A student reviews informational brochures provided by visiting companies at the Fall Career Expo. The Expo, held in the Joyce Fieldhouse, allowed students to meet and interact with prospective employers.Michael Yu | The Observer

A student reviews informational brochures provided by visiting companies at the Fall Career Expo. The Expo, held in the Joyce Center Fieldhouse, allowed students to meet and interact with prospective employers.

Preparing for the event is a long process, Career Center director Hilary Flanagan said in an email.

“Basically, as soon as one fair is over, we start planning for the next one,” Flanagan said. “While career fairs are just a small piece of our overall operation, they are extremely time-intensive and visible programs across campus.”

Flanagan said the event is important step for students looking to network with companies, as well as to get information about them.

“We … hope students will take the opportunity to learn more about the industries and organizations that interest them,” she said.
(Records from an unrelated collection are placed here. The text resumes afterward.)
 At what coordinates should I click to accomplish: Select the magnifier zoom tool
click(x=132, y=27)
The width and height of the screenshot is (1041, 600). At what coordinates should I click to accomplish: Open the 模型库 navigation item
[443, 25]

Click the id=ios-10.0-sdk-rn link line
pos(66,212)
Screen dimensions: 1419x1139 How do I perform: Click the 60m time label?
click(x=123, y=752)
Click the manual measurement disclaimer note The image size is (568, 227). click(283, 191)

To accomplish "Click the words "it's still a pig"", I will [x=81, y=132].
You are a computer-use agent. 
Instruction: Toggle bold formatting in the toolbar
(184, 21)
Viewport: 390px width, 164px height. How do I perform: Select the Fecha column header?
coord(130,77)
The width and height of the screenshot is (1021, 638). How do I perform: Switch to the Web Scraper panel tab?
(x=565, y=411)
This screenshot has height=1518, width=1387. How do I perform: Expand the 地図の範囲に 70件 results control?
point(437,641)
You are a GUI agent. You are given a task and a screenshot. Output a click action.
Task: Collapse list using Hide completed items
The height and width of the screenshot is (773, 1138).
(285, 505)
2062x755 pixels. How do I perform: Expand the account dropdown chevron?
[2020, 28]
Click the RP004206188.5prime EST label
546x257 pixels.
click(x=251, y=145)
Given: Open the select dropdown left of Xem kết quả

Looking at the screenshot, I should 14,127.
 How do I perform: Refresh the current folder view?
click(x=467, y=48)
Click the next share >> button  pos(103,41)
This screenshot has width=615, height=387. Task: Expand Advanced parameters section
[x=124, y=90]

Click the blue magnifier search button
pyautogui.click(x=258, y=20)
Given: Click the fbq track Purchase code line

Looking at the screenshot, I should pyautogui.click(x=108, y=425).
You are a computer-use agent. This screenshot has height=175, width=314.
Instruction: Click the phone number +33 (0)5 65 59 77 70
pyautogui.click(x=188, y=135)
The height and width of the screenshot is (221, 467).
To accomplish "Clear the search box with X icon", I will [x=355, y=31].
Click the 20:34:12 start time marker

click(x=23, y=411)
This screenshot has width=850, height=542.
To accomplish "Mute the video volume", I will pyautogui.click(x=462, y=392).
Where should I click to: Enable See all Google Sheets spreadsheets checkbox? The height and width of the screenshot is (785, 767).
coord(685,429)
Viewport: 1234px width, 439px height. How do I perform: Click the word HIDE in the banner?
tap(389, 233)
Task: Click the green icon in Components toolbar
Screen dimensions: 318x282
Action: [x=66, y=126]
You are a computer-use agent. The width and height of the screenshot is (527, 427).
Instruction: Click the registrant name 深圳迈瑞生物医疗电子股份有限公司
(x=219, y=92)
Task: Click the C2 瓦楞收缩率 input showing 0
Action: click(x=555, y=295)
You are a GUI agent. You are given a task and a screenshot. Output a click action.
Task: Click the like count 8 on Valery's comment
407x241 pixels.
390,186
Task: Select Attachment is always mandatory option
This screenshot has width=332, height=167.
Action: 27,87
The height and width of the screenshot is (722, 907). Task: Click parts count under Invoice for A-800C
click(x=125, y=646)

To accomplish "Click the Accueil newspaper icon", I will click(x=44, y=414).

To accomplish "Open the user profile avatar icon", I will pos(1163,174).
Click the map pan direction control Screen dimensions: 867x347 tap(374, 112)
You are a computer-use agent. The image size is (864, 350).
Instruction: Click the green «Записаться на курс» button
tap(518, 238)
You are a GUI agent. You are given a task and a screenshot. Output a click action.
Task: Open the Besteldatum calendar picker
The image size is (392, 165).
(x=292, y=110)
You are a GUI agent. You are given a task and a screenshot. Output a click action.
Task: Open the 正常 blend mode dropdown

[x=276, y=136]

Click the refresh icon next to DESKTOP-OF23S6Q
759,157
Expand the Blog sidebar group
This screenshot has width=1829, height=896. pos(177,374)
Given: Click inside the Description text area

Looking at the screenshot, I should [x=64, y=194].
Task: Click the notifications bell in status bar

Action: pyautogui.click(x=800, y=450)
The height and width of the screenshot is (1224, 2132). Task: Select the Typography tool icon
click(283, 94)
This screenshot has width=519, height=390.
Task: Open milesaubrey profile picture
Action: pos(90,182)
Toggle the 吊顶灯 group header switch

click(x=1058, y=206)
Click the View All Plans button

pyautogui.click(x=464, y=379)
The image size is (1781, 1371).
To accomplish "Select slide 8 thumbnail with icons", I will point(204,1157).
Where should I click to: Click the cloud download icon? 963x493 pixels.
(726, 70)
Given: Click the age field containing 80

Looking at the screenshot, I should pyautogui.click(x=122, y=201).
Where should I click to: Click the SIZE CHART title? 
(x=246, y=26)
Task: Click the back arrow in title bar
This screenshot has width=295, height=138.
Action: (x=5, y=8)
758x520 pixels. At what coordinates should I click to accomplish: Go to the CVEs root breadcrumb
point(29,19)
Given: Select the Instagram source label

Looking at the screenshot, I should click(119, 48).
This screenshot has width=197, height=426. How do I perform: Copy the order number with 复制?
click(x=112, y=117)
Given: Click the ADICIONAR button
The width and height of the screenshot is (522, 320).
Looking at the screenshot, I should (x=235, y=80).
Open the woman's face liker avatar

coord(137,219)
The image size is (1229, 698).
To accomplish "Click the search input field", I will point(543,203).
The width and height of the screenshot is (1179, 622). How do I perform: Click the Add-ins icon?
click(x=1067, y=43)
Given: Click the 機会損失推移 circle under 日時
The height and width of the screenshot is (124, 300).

The Career Center offered several tools for students to prepare before the event, such as listing the companies attending on Go Irish and offering resume reviews. During the event, recruiters who are Notre Dame alumni were given a ribbon to wear, allowing students to recognize recruiters who were also graduates.

Freshman Charlie Maxwell said he thought chances were slim he would gain an internship from the career fair because he had just started his Notre Dame career, but he still saw a benefit in attending.

“It’s still good to shake some hands and just get your name out there so people know who you are and that you’re coming up,” he said. “It’s a good networking opportunity, and a lot of big names are there.”

Jaihee Choi, a sophomore double-majoring in economics and applied and computational mathematics and statistics (ACMS), enjoyed meeting the large number of Notre Dame alumni at the career fair.

“It was really relatable,” she said. “It was really comfortable, so it made me proud to be at this school, to have so many options for alumni.”

The Career Center hosted several other events this week before the Fall Career Expo, such as the Student Organization Reverse Fair, panels with companies and networking events.

Flanagan said students who missed the career fair still have plenty of resources.

“Students should keep in mind that the Fall Career Expo is just one of the many resources for students to use in their career development,” she said. “The Career Center has countless other resources and programs available throughout the year with some of these same and other industries and organizations represented.”